The consequences of data breaches, except for financial loss, can lead to fines and a severe impact on business reputation and public trust.

2. A distributed denial-of-service attack (DDoS)

A substantial threat to business website security, DDoS attacks disrupt services by overwhelming servers with excessive internet traffic, rendering websites inaccessible. 

The aim of DDoS attacks is to create an overload. When the system or any other resource is incapacitated, the owner faces the loss of operational capability and reputational damage. These attacks can be motivated by various reasons, including financial gain.

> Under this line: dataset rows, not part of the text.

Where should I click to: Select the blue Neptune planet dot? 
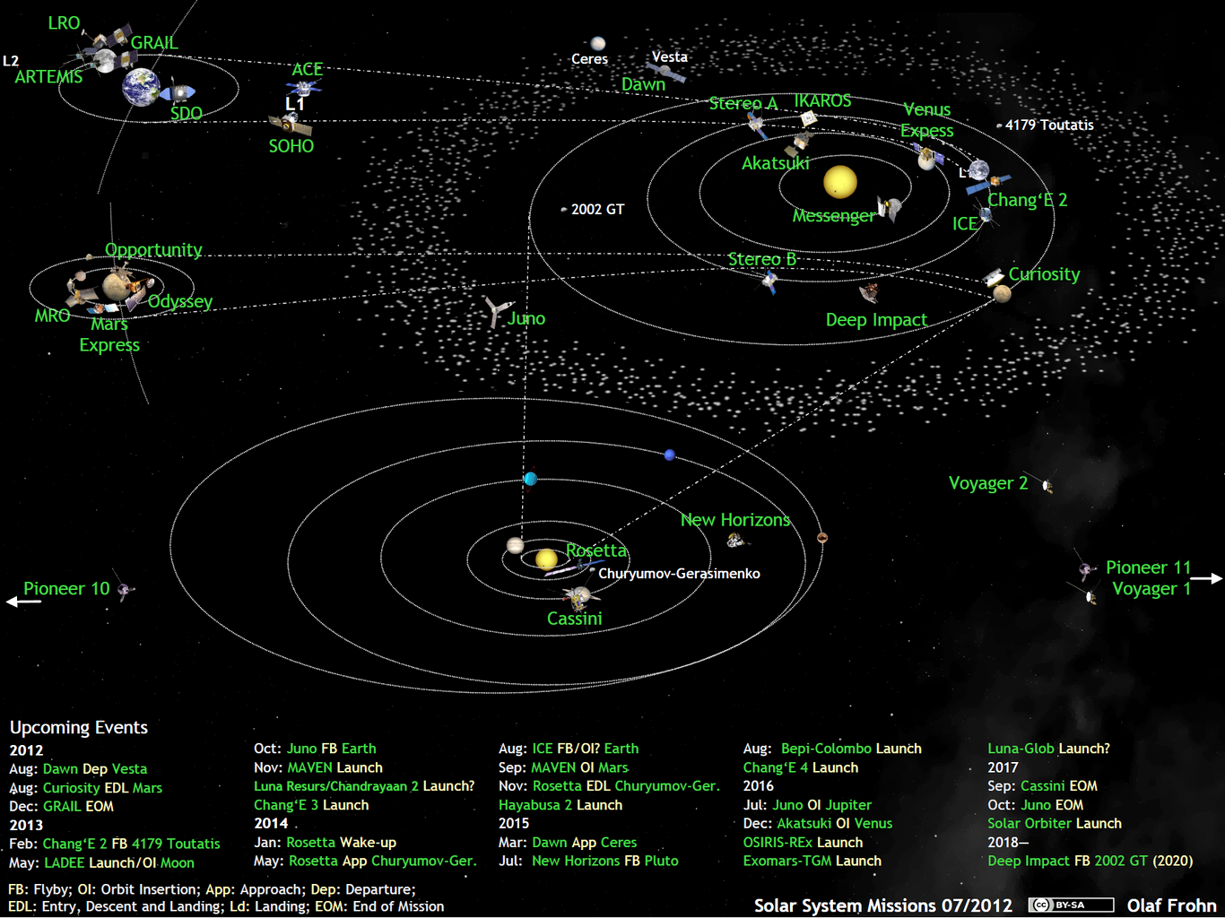(669, 455)
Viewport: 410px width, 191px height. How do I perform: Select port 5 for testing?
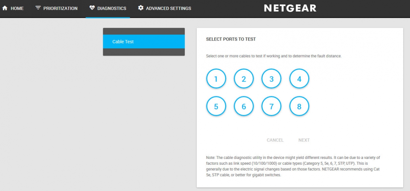pos(216,106)
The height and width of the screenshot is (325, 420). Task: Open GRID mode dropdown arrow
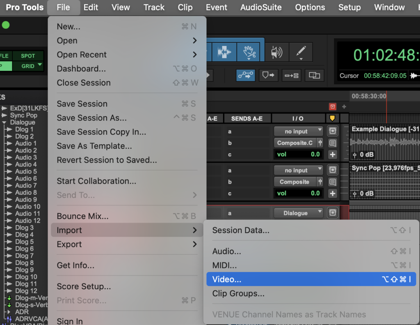(40, 65)
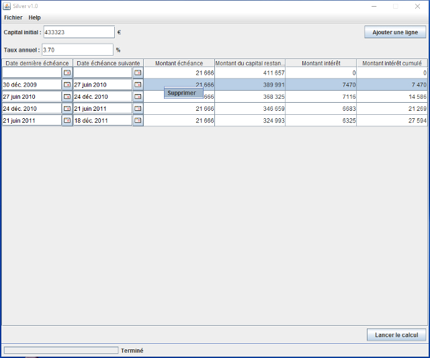Open the Help menu
The height and width of the screenshot is (358, 430).
pyautogui.click(x=34, y=17)
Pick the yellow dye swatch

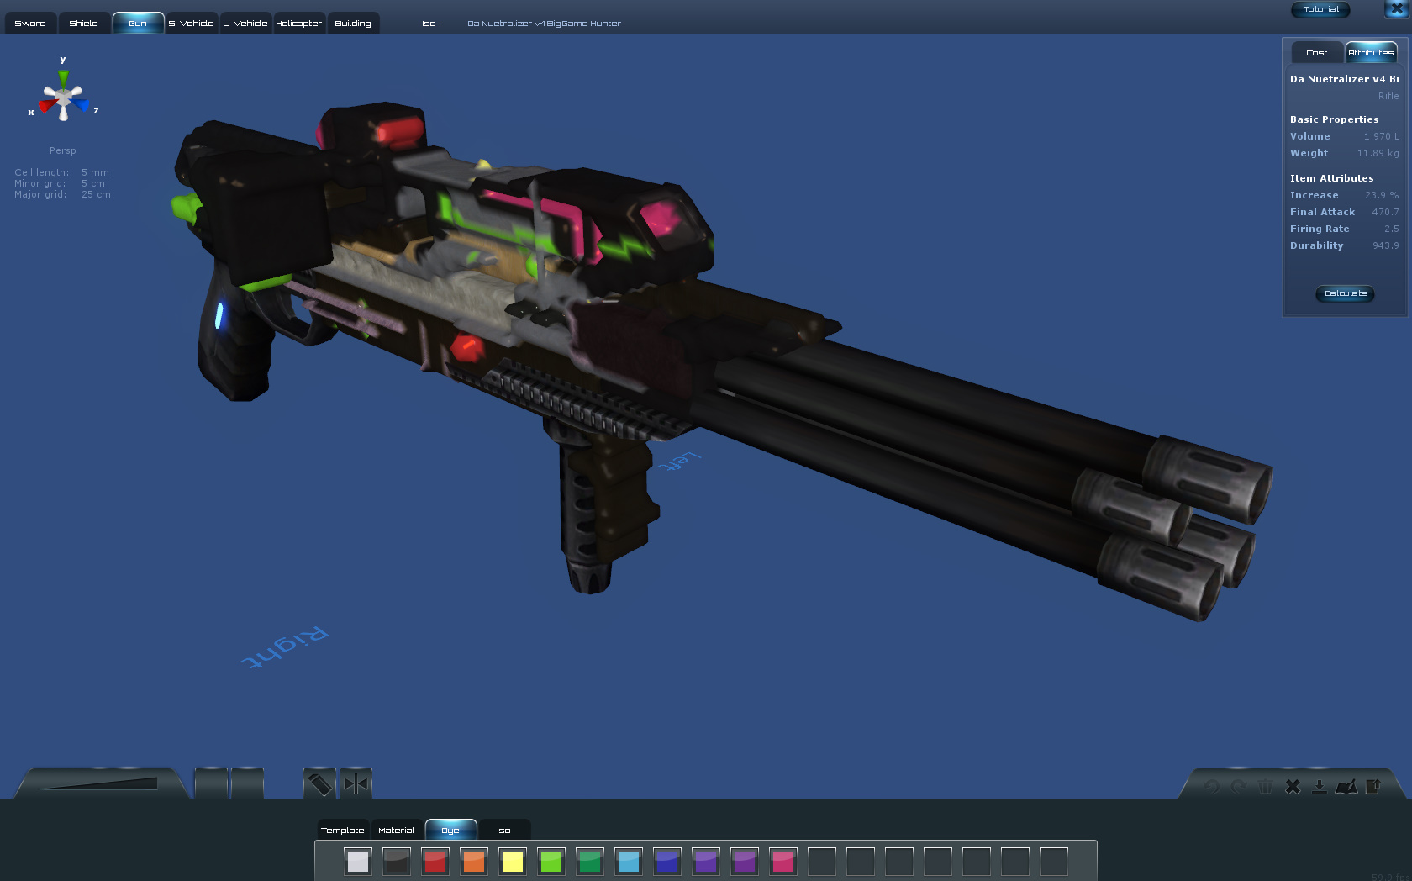tap(513, 862)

As indicated by Gitnux, the expenses associated with DDoS attacks are on the rise, and SMBs are now allocating an average of US$120,000 per attack. This trend is likely attributed to the increasing adoption of cloud systems.

The impact of DDoS attacks is significant, causing service disruptions, especially when combined with other threats.

3. Attacks targeting cloud systems 

The increasing reliance on cloud infrastructure for hybrid work has introduced new security challenges. Attacks targeting cloud systems exploit vulnerabilities in cloud models, leading to various risks due to insecure configurations and mismanaged permissions. 

Weaknesses in securing API endpoints within cloud environments can allow attackers to inject malicious code or manipulate data requests.

Attackers may also exploit misconfigurations in a multi-tenant cloud environment, jeopardising the security of multiple websites sharing the same infrastructure. Such attacks can lead to widespread data breaches or service disruptions, affecting multiple aspects of web security.

4. Cross-site request forgery (CSRF)

CSRF attacks pose a significant threat to websites, particularly those handling sensitive user actions like financial transactions. CSRF attacks trick a user into performing actions using their own credentials without their knowledge. 

For example, a hacker creates a form with his bank details hidden in it and sends it to users of a financial website.

The form, disguised as a ‘get rich quick’ link, triggers an HTTP POST request when clicked. This request includes the user’s cookies, which the server uses to verify the user’s identity and authorise transactions.

As a result, any logged-in user who clicks the link unknowingly sends money to the hacker, enabling him to profit from their unawareness.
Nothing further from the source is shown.